ASSIGNED TASK » Each record that follows must be printed exactly as given.

┏━━

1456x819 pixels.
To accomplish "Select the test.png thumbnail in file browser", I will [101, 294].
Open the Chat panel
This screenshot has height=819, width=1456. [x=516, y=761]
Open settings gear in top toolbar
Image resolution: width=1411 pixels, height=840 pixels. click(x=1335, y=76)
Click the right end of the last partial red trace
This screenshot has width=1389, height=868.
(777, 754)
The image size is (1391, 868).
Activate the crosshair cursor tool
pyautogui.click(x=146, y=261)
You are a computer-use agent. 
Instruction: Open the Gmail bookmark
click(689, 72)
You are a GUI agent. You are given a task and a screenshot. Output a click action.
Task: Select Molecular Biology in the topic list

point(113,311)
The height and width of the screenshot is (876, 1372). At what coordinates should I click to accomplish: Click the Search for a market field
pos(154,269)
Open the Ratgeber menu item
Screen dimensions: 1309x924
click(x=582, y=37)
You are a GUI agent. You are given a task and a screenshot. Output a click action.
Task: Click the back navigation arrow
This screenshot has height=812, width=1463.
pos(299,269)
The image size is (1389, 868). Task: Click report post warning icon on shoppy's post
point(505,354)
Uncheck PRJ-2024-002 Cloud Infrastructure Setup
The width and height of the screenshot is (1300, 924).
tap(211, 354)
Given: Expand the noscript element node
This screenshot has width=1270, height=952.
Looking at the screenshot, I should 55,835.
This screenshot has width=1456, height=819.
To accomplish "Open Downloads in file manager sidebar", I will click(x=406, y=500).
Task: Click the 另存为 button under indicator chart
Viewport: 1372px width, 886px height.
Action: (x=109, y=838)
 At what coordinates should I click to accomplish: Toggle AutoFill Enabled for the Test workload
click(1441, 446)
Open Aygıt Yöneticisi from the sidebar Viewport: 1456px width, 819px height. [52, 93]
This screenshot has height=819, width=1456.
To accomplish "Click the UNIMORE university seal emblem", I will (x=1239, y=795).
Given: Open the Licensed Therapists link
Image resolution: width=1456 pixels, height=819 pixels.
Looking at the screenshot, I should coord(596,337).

┗━━

ANSWER »
1456x819 pixels.
To accomplish "Select the test.png thumbnail in file browser", I will [101, 294].
Open the Chat panel
This screenshot has height=819, width=1456. [x=516, y=761]
Open settings gear in top toolbar
Image resolution: width=1411 pixels, height=840 pixels. click(x=1335, y=76)
Click the right end of the last partial red trace
This screenshot has width=1389, height=868.
(777, 754)
The image size is (1391, 868).
Activate the crosshair cursor tool
pyautogui.click(x=146, y=261)
You are a computer-use agent. 
Instruction: Open the Gmail bookmark
click(689, 72)
You are a GUI agent. You are given a task and a screenshot. Output a click action.
Task: Select Molecular Biology in the topic list

point(113,311)
The height and width of the screenshot is (876, 1372). At what coordinates should I click to accomplish: Click the Search for a market field
pos(154,269)
Open the Ratgeber menu item
Screen dimensions: 1309x924
click(x=582, y=37)
You are a GUI agent. You are given a task and a screenshot. Output a click action.
Task: Click the back navigation arrow
This screenshot has height=812, width=1463.
pos(299,269)
The image size is (1389, 868). Task: Click report post warning icon on shoppy's post
point(505,354)
Uncheck PRJ-2024-002 Cloud Infrastructure Setup
The width and height of the screenshot is (1300, 924).
tap(211, 354)
Given: Expand the noscript element node
This screenshot has width=1270, height=952.
Looking at the screenshot, I should 55,835.
This screenshot has width=1456, height=819.
To accomplish "Open Downloads in file manager sidebar", I will click(x=406, y=500).
Task: Click the 另存为 button under indicator chart
Viewport: 1372px width, 886px height.
Action: (x=109, y=838)
 At what coordinates should I click to accomplish: Toggle AutoFill Enabled for the Test workload
click(1441, 446)
Open Aygıt Yöneticisi from the sidebar Viewport: 1456px width, 819px height. [52, 93]
This screenshot has height=819, width=1456.
To accomplish "Click the UNIMORE university seal emblem", I will (x=1239, y=795).
Given: Open the Licensed Therapists link
Image resolution: width=1456 pixels, height=819 pixels.
Looking at the screenshot, I should coord(596,337).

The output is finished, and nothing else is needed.